Melinda Bargreen Review August 30, 2012



Orcas Island Chamber Music Festival, Aug. 14, 2012

By Melinda Bargreen
 
They call it “Classical Music with a View,” and views are certainly on offer in the many idyllic settings of the Orcas Island Chamber Music Festival.
 
But it’s the imaginative programs and the exciting concert activity, of course, that have made the festival such a success over its 15 years. The creation of violinist/violist Aloysia Friedmann and her pianist husband Jon Kimura Parker, the festival celebrated its “crystal anniversary” August 9-25 with the venturesome programming that has drawn great performers and eager audiences to the island every summer. This year’s concert lineup including two world premieres by the noted opera composer Jake Heggie; works in many forms (including jazz) inspired by Paganini’s Caprice No. 24; an intimate song evening with Frederica von Stade -- and a free concert on the Eastsound Village Green with two pianos (Parker and Orli Shaham), an impressive slate of performers including baritone Rod Gilfry, and a program extending from “Carnival of the Animals” to a set of Broadway show tunes.
 
Friedmann, as artistic director and chief architect of the festival, is well known for choosing music that embraces all sorts of instruments, genres, and styles.
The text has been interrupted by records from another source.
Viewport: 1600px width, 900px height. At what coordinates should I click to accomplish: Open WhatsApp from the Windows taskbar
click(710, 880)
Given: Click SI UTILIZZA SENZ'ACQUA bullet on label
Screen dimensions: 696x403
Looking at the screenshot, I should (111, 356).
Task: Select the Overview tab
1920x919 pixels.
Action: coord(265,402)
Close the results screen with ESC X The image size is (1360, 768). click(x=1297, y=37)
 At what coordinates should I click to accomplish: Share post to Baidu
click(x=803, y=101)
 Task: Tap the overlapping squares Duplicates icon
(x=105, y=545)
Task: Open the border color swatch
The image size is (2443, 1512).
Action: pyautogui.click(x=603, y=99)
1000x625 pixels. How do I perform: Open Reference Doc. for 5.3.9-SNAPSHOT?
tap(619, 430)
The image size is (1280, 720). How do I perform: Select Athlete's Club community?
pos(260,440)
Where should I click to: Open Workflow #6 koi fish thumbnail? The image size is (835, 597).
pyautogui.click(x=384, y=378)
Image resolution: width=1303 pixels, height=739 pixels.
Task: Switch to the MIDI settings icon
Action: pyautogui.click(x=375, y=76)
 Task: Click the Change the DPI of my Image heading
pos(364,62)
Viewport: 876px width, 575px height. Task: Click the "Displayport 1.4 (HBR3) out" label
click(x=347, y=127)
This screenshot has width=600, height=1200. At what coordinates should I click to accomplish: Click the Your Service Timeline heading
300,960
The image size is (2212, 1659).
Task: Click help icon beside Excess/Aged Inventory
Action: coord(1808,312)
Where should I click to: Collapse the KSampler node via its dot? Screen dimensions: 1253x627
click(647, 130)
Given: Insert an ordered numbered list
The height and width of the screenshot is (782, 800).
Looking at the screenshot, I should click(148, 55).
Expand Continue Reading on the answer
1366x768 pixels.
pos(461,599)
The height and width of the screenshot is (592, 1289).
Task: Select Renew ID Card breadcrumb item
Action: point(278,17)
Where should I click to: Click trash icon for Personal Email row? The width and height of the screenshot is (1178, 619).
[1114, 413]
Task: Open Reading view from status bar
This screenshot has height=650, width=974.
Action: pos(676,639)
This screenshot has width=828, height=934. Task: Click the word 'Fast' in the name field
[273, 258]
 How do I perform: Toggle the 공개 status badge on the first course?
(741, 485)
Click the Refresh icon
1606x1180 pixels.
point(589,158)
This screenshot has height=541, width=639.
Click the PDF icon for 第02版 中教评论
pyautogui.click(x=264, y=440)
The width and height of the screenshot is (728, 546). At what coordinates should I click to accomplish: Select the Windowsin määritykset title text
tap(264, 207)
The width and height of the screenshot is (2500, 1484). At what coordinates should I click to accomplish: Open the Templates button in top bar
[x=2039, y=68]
From the traditional to the whimsical, with imaginative pairings of works and artists, the Orcas concert lineup also features brand-new talent alongside beloved longtime artists.
 
Over the past 15 years, the festival has gradually evolved from its original Labor Day Weekend schedule of concerts back in the beginning – when Friedmann and Parker got the idea of inviting some friends over to make music in the island setting the Friedmann family had long loved. These days the festival is earlier and bigger. But not too big. It still has the lovely homegrown feeling of the island community, with volunteers opening their homes for parties, taking the artists out for whale-watching boat rides, baking treats for the participants at “Music Lovers’ Seminars,” and serving up the free post-concert appetizer buffet for all the concert-goers.
 
A grant from Chamber Music America has the festival artists on the move, presenting “hamlet concerts” in tiny community centers around the island, and venturing offshore to neighboring Lopez Island for an evening with the festival’s 2012 resident Miró Quartet.
 
The Orcas festival is well known for its world premieres, and 2012 brought two brand-new works by opera composer Jake Heggie (whose opera “Moby-Dick” was also represented by an aria featuring Gilfry). Heggie’s new song cycle, “This is My Beloved,” got a tremendous performance from Gilfry (who sang the challenging 20-minute work without a score), accompanied by the composer at the piano and two other instrumentalists, violinist Andrés Cárdenes and cellist Anne Martindale Williams. Based on a book of erotic love poems by Walter Benton (1907-1976), the song cycle – like the book – traces the arc of a love affair from the first rush of joy to the sad resignation of the affair’s end. 
 
Heggie chose excerpts from some of the free-verse poems (wisely omitting some of the more graphic passages), and the music is wonderfully descriptive. The opening song moves edgily forward and then erupts into a high-energy tango; the second is an idyllic succession of dreamy, reverential chords that ideally support the text, as the lovers “move closer to heaven.” Later, at a less optimistic point in the cycle, Heggie underscored the foreboding with spare, repeated notes, finally moving into a wild instrumental tarantella underneath the singer’s despairing lines. It’s clear here, as always, that Heggie is at his very best in scoring for voice; this song cycle is a winner, and it is hard to imagine a better soloist than Gilfry.
 
Two charming flute-based pieces opened the program: the C.P.E. Bach Trio Sonata in B-Flat Major, and Mozart’s spirited D Major Flute Quartet (the former with Parker at the harpsichord, which was built in 1963 by his father-in-law). Both of these works displayed the agile, expressive, and beautifully focused sound of flutist Lorna McGhee. Both pieces also have happy extra-musical associations: Friedmann’s parents, violinist Martin Friedmann and oboist Laila Storch, recorded the C.P.E. Bach piece together in Salzburg in 1957 as newlyweds, with Storch playing the flute part on the oboe. And McGhee and the evening’s violist, her husband David Harding, first met while performing that very Mozart flute quartet.
 
The evening’s two-part finale began with Gilfry and Parker performing the Schubert Lied, “Der Tod und das Mädchen,” followed by the great quartet whose second movement was inspired by the Lied: Schubert’s Quartet No. 14, “Death and the Maiden.” The Miró Quartet gave a dynamic performance of this death-obsessed work, and the conclusion of the furious tarantella finale had the audience on its feet for an enthusiastic ovation.